Ma. Luisa Xiqui, Angélica Romero, E. Elisa Terán, Lucía Soto y Beatriz E. Baca.                 Descargar versión PDF


El ácido di-(3’ 5’) guanosin-monofosfato (di-GMPc) fue descrito por vez primera por el grupo de Moshe Benziman (36), quienes establecieron que la producción de la celulosa en Gluconacetobacter xylinus es regulada por el di-GMPc. Las enzimas que controlan el recambio del di-GMPc son la di-guanilato ciclasa (DGC), que estimula la reacción 200 veces, y la fosfodiesterasa (PDEA), enzima que hidroliza de manera específica el di-GMPc.41 El complejo celulosa sintasa es activado de manera alostérica por el di-GMPc; una vez activado, el sistema sintetiza celulosa para los requerimientos bacterianos. La fosfodiesterasa subsecuentemente cataliza la hidrólisis del di-GMPc, transformándolo en 5’pG-p-G lineal, el cual no es activador de la celulosa sintasa. A su vez la fosfodiesterasa es regulada por el oxígeno, éste se une a la proteína a través de un grupo hemo ligado al dominio PAS (dominio de proteínas conservado, anotado así porque ocurre en las proteínas eucariotas: PER, ARNT y SIM). Los estudios cinéticos indicaron que la apo-fosfodiesterasa es sólo 2% activa en ausencia del grupo hemo ligado al dominio PAS de la enzima, y la regulación por el oxígeno se realiza cuando éste se une al hemo, siendo más activa la deoxi-fosfodiesterasa (5).

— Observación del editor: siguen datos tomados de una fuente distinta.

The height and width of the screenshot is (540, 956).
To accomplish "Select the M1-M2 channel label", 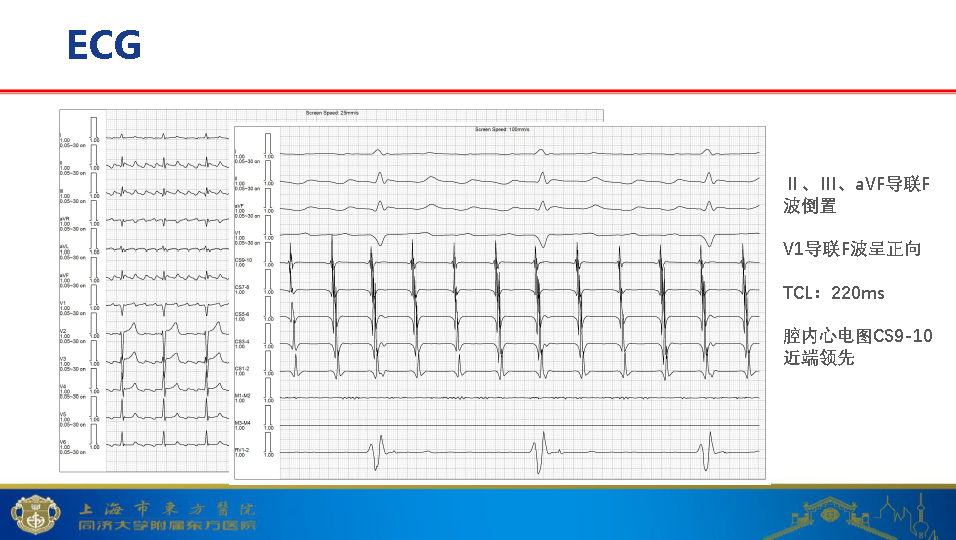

Figura 1. Funciones controladas por el Di-GMPc. A nivel celular, la poza del Di-GMPc es controlada por enzimas con actividad de diguanilato ciclasa DGCs, las cuales poseen un dominio GGDEF y fosfodiesterasas específicas en las que ocurren dos dominios, EAL y HD-GYP. El Di-GMPc reduce la motilidad de la célula regulando la expresión de los genes (i.e. Pseudomonas aeruginosa) o el ensamblado de las proteínas que conforman la estructura del flagelo (i.e. Caulobacter crescentus), o bien interfiriendo con la función del motor (i.e. Escherichia coli, C. crescentus). Una concentración reducida de di-GMPc es requerida para la expresión de genes de virulencia (i.e. Vibrio cholerae). Mientras que una elevada poza de di-GMPc estimula la producción de funciones asociadas a la producción de la biopelícula, por ejemplo: la síntesis de exopolisacáridos, fimbrias y otras adhesinas. En C. crescentus la poza de di-GMPc localizada es clave para la progresión del ciclo celular. Modificado de Hengge (18).

    En general, el di-GMPc estimula la biosíntesis de adhesinas y exopolisacáridos, estructuras que forman la matriz de las biopelículas, e inhibe varias formas de motilidad en las bacterias, controlando la transición de la célula motil a sedentaria. Además, regula funciones asociadas a virulencia en patógenos de animales, humanos y plantas, la progresión del ciclo celular, la producción de antibióticos y otras funciones celulares. Sin embargo, los mecanismos que subyacen a estos procesos moleculares y, en particular, los blancos directos que son afectados por los efectores que unen al di-GMPc están en proceso de ser definidos (Figura 1).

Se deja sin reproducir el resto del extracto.